By Variety.
Led by a special screening slot for celebrated documentarian Patricio Guzman’s “My Imaginary Country,” plus Directors’ Fortnights “1976” and a new short by 2018 Cinéfondation prizewinner Diego Céspedes in Critics’ Week, Chile boats the biggest presence of any Latin American country at Cannes.
“Our cinema is a living and pulsating entity, a cinema full of risky auteurist viewpoints that are capable of expressing our particular experiences in a universal way and at the same level playing field as bigger filmmaking territories, says CinemaChile executive director Constanza Arena, taking note of Chile’s strong showing.
“The directors of a new wave of Chilean cinema take on powerful themes with deep socio-historical weight, but with fresh stylistically innovation, whether it’s political trauma in ‘1976’ by Manuela Martelli, or the LGBTQ+ theme in ‘Las Criaturas que se Derriten Bajo el Sol’ by Céspedes. With their daring, they are pushing forward a new generation of Chilean and Latin American cinema,” Arena observes.
Chile’s Quijote Films also co-produces Directors’ Fortnight title “Pamfir,” a Ukrainian drama also from Poland’s Madants and France’s Les Films D’Ici.
While Céspedes, 27, prefers not to delve into Chile’s past political trauma, Martelli, a renowned actress (“Machuca,” “Il Futuro”) whose directorial feature debut “1976” follows a middle-class woman who is inexorably drawn into the horrors of the Pinochet dictatorship, feels that the female gaze on this horrific period in Chile’s history has been rarely explored.
“With the proliferation of film schools over the past 10 years in Chile, there certainly has been an upsurge of diverse viewpoints, including the feminine,” she says, noting that there is a revitalized energy and freedom to dabble in new themes.
Indeed, at least 10 Chilean films have already made an impact this year, from Oscar nominations for two (“Bestia,” “Spencer”), a Sundance selection for Francesca Alegria’s magical eco-themed “The Cow Who Sang a Song Into the Future,” Malaga and Rotterdam berths for Bernardo Quesney and Roberto Doveris, and Toulouse, Guadalajara and Tallinn Black Night prizes for Nicolas Postiglione’s debut feature “Immersion.”

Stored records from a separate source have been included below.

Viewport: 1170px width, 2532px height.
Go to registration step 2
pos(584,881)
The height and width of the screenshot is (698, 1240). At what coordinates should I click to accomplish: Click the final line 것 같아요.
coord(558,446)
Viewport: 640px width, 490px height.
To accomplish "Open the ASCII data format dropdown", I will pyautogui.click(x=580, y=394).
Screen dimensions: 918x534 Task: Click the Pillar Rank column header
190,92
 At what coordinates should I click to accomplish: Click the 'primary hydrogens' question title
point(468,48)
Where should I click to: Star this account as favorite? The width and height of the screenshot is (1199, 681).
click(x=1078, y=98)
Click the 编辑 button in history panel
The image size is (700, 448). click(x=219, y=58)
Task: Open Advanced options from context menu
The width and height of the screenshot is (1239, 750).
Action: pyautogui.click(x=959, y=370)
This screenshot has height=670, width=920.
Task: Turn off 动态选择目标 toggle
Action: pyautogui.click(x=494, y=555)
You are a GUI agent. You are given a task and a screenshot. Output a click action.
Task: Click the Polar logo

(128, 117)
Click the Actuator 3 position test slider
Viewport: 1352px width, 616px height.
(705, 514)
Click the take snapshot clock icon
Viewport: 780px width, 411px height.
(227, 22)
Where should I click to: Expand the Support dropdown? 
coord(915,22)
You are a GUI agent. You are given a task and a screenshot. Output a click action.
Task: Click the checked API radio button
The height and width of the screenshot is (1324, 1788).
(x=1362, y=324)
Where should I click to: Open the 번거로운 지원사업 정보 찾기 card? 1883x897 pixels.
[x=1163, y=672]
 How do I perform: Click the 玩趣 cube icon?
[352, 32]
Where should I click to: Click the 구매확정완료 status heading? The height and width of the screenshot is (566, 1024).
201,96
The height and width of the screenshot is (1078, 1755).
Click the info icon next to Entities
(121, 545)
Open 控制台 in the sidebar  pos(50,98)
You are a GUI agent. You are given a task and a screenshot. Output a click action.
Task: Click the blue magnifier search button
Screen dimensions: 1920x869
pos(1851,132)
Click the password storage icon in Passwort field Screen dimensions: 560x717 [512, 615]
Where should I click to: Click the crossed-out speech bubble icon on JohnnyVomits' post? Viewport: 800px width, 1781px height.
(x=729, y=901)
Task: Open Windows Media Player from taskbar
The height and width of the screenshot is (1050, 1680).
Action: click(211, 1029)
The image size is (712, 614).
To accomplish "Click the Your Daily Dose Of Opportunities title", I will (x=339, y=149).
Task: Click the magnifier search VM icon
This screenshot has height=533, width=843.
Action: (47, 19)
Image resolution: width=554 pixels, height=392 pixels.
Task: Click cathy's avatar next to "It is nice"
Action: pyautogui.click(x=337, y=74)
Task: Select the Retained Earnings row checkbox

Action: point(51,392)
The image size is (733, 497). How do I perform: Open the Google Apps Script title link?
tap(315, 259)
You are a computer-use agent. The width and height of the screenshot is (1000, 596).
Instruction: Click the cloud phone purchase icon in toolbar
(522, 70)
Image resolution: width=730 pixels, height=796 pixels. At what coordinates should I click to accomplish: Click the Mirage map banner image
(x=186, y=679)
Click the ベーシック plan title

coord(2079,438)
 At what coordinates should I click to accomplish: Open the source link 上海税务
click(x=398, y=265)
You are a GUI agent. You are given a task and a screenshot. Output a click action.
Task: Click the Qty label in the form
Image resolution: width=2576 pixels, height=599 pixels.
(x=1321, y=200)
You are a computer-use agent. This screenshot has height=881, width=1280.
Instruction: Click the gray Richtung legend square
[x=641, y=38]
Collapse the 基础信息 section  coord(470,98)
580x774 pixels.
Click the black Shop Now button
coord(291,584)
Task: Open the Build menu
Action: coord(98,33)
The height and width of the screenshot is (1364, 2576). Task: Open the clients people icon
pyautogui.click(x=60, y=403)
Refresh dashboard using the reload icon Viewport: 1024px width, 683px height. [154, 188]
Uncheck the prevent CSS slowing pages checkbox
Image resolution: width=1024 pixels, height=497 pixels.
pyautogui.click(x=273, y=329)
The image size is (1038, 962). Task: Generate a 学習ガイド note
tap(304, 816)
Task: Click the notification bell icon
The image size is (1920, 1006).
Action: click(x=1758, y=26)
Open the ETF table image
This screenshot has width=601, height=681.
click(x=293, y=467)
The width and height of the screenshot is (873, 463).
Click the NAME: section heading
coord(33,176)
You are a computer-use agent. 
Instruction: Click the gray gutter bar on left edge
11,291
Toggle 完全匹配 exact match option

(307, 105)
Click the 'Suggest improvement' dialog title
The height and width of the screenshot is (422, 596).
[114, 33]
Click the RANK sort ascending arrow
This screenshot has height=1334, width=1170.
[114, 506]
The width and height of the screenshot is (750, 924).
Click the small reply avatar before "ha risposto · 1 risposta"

For Postiglione, who spent the first 10 years of his life in the U.S. before moving to Chile, his stories are set in Chile but his sensibility and working style is American. “I was then living in the U.S. so I’d feel like an opportunist if I went down that road,” he says on whether he’d make a film about the period when Augusto Pinochet’s brutal military regime ruled Chile from 1973 to 1990.
Céspedes, born five years after that dark era ended, belongs to Chile’s new generation of filmmakers who are more influenced by the trends in world cinema and avail of new, inexpensive technology that has made filmmaking more accessible. His upcoming debut feature, not unlike his two shorts, are seen from a child’s viewpoint. “The Mysterious Gaze of the Flamingo” is set in a mining camp beset by an unknown ailment.
Alejandro Fernandez, best known for his Sundance-winning revenge thriller “To Kill a Man,” is venturing into what he describes as metaphysical science fiction for his seventh film, “The Gray Beyond.” “I’d been developing it since 2015 and the pandemic inspired some key changes,” says Fernandez, who cites among his influences “Blade Runner,” “Alien” and Andrei Tarkovsky’s “Stalker.”
“The pandemic also had one other good outcome: more people discovered Chilean cinema,” says his producer Florencia Larrea, who says that Onda Media, the streaming service offering only Chilean films, saw a boom in viewership. There’s indeed a spirit of hope in the air, spurred by the pledge of President-elect Gabriel Boric, 35, to more than double the state’s contribution to the arts.